--- start LISTED RECORDS ---

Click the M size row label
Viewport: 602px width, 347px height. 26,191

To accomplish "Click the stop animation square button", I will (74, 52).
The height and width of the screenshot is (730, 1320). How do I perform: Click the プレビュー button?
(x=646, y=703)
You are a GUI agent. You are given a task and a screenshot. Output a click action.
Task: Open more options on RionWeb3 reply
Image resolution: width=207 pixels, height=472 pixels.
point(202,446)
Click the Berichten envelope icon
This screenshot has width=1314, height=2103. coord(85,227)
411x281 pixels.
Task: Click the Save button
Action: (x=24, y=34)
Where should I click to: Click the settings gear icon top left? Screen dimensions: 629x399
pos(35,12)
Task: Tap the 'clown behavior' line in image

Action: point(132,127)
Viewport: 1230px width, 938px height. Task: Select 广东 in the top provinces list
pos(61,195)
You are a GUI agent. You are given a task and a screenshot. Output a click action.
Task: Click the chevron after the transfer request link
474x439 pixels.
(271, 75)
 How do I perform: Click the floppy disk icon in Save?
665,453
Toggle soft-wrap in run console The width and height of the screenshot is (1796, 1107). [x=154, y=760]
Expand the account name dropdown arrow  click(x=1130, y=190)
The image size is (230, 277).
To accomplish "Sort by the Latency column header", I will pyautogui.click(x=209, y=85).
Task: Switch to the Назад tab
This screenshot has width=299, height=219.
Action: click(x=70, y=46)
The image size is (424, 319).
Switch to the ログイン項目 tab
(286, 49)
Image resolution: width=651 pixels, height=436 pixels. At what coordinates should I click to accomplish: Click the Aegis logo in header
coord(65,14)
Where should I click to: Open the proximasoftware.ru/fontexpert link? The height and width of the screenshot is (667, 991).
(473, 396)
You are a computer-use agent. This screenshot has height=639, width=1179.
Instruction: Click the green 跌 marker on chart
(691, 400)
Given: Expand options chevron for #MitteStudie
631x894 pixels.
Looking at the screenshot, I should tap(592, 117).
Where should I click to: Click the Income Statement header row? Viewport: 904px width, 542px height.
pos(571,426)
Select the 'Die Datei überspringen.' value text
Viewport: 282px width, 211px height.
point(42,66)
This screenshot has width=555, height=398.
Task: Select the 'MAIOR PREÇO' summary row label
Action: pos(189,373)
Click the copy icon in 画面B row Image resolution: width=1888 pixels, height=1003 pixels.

--- end LISTED RECORDS ---

> WHAT THE TASK ASKS
Pick out each line of the entries above that contains the word "Select", and copy those lines in full.

> WRITTEN ANSWER
Viewport: 1230px width, 938px height. Task: Select 广东 in the top provinces list
Select the 'Die Datei überspringen.' value text
Task: Select the 'MAIOR PREÇO' summary row label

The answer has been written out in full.